**EXERCISE INPUT**

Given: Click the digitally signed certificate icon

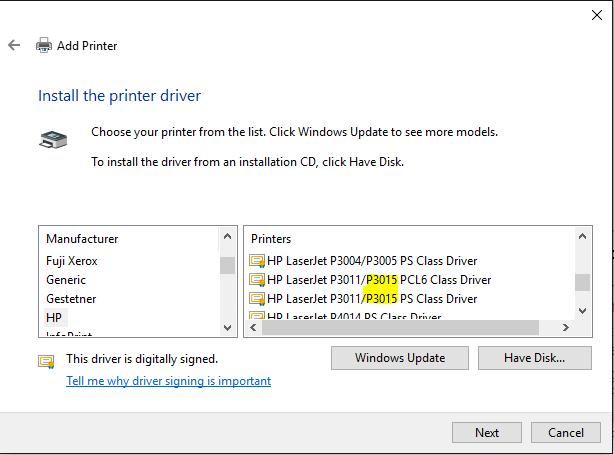Looking at the screenshot, I should pyautogui.click(x=46, y=361).

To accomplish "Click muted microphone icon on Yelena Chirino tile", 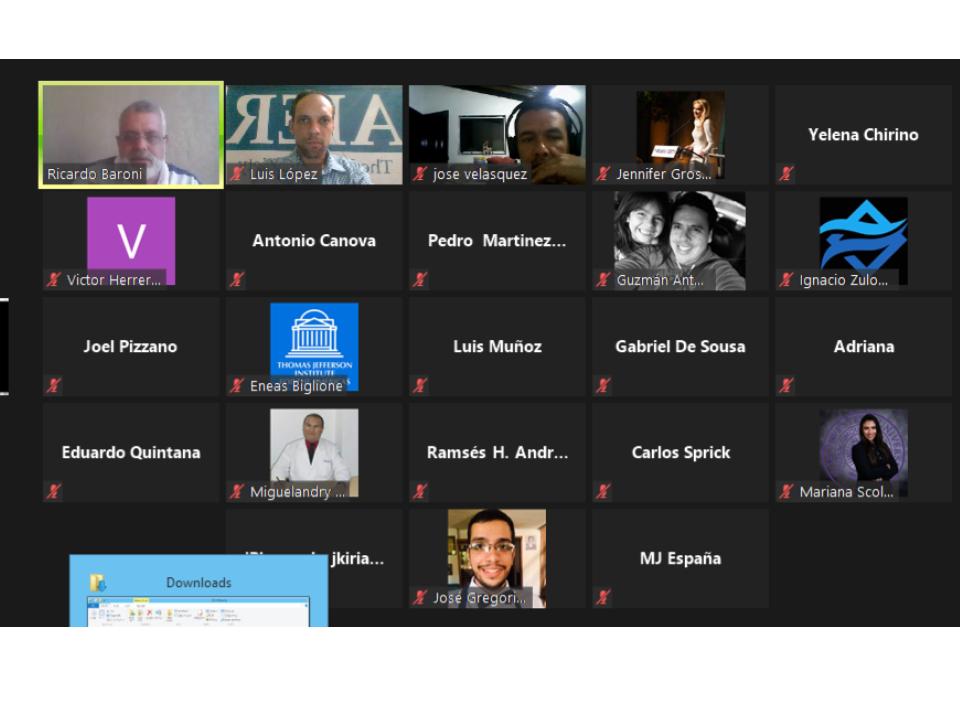I will point(787,174).
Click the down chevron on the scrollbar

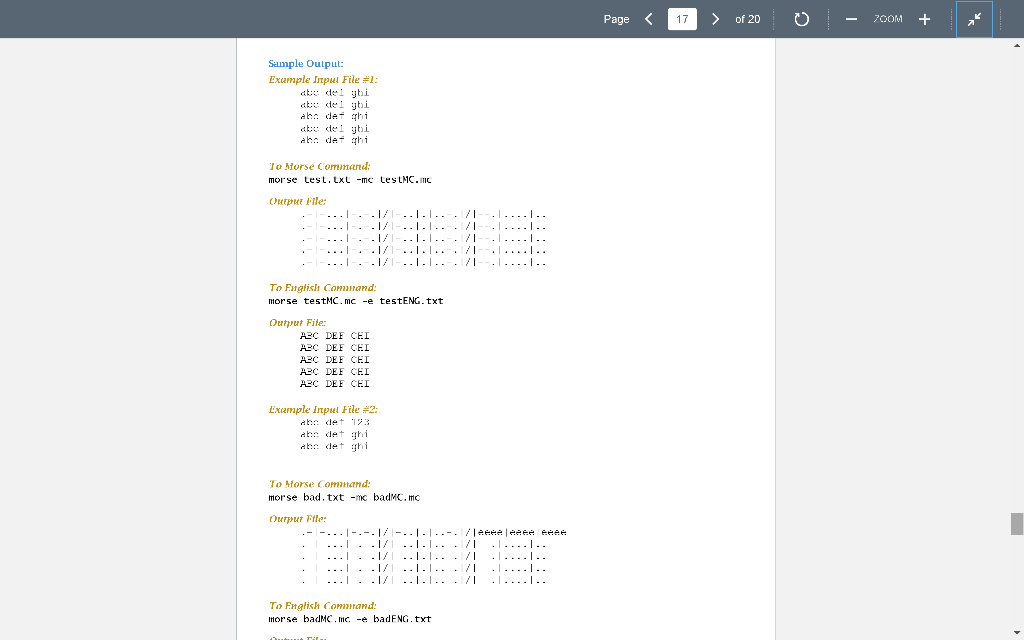click(1016, 630)
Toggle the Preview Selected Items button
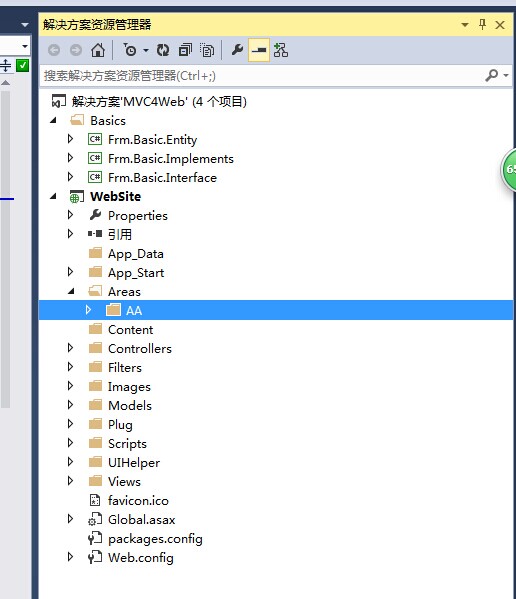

**WHAT THE TASK REQUIRES**
Starting at the line that contains "Click the down chevron on the scrollbar", restate each line verbatim through the final line of the listing, skipping all pictures.

**RESULT OF THIS TASK**
Click the down chevron on the scrollbar

click(1016, 630)
Toggle the Preview Selected Items button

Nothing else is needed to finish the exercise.